Allergens from pets will stay at home for a long time, so it is best to stay away from pets for a while to see if the symptoms of allergies will disappear, and it will not work if you remove the pet
How to deal with and care for Allergies to Pets?
Avoiding contact with pets is the best way to treat Allergies to Pets. When there is less contact with them, the patient’s allergic reactions may be reduced, or mild allergic reactions may occur. Many people may not want to do this because they love their pets very much.
If you own a pet, the following practices can help reduce allergens in your home.
- Often bathe pets. Let family members or friends who are not allergic to pets bathe their pets every week.
- Establish a pet-free zone. Establish pet-free areas in bedrooms and other rooms to reduce allergens in these rooms.
- Replace carpets and dander furniture. If possible, replace carpets with tiles, wood, linoleum, or vinyl flooring, as these are not easy to inhale pet allergens. You can replace other allergen-containing furniture, such as upholstered furniture, curtains, and horizontal blinds.
- Ask for help. Family members or friends who are not allergic to pets are asked to clean their pet’s litter box, beds, or cage.
- Use a high-efficiency filter. High-efficiency particulate air cleaners and exhaust air purifiers help reduce pet allergens in the air.
- Keep pets outside. If pets can live outdoors, you can place their beds outside the house, reducing allergens at home. Most pets may not live outside the house, or this approach will not work under certain weather conditions.
5 Misunderstandings About Allergies to Pets
1: Only pet hair can cause allergies.
It’s not true. Pet hair is annoying and can cause allergies because it contains saliva or other pet proteins.
Pet proteins cause allergic reactions to pets in pet dander, such as tiny dander, saliva, and urine. The overactive immune system in allergy sufferers attacks these harmless substances.

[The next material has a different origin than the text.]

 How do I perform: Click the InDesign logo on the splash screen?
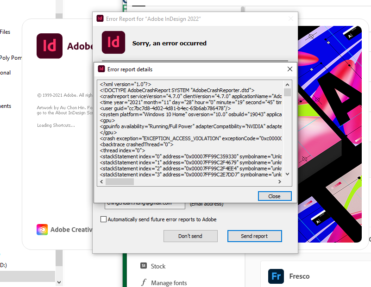[x=50, y=46]

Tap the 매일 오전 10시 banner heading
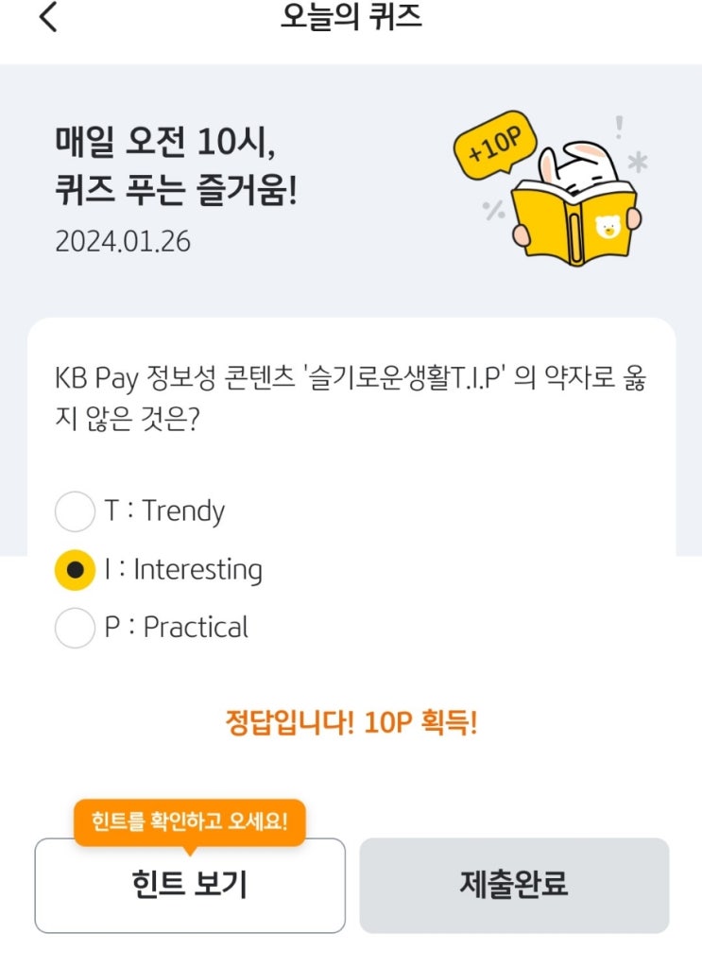pos(177,164)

According to the American Lung Association (ALA), animals with more fur are more likely to carry other allergens, such as pet dander and dust.

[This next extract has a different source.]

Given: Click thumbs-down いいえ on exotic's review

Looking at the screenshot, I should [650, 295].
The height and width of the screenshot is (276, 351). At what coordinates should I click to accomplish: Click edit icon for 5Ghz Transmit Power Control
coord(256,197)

Myth 2: Continuous contact with animals will make you no allergic to them.
If you are allergic to animals, whether you are a child or an adult, increased exposure usually does not reduce the allergic reaction. The situation may get worse. This conclusion is based on the report of the Australian Society of Clinical Immunology and Allergy.
However, studies have confirmed that early childhood exposure to cats, dogs, and other animals may reduce the risk of allergic reactions later.

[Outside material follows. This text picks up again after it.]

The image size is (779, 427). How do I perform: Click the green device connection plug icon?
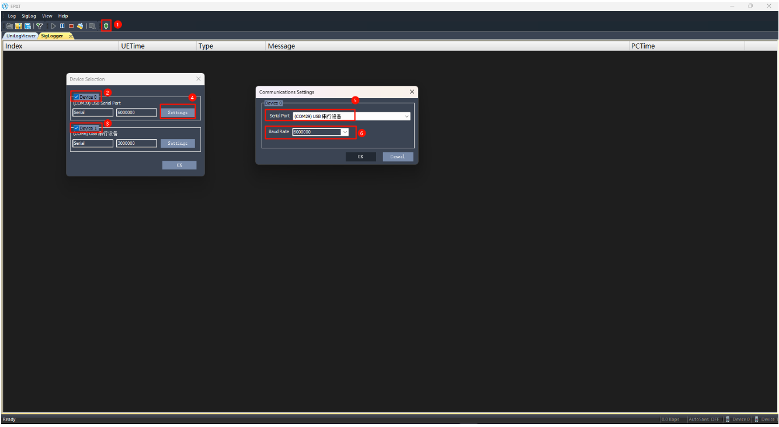pos(106,26)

Myth 3: There are some breeds of cats and dogs that do not cause allergies.
It’s not true. All cat or dog breeds produce dander. However, some breeds are considered more suitable for allergy sufferers than others. Generally, the better breed has less fur. In addition, smaller dogs secrete less saliva than larger dogs. The American Kennel Club recommends that allergy sufferers breed breeds that produce less dander.
Myth 4: Small animals do not cause allergies.
This statement is incorrect. According to the US Environmental Protection Agency, hamsters, guinea pigs, birds and other warm-blooded mammals can also trigger asthma and allergic reactions in people allergic to animal dander. For many allergy sufferers, birds are also a significant problem because they release dander into the air through cleaning their feathers, flapping their wings, and flying. If you are allergic to animals but still want to keep a pet, consider animals without dander like fish, turtles or other reptiles.
Myth 5: You will not have Allergies when you are not at home.
Not necessarily. Due to its tiny size and jagged shape, pet allergens tend to stick to clothes and other fabrics and be carried to other locations. Animal dander that can cause allergies can be found in many public places (such as workplaces, classrooms, and hospitals).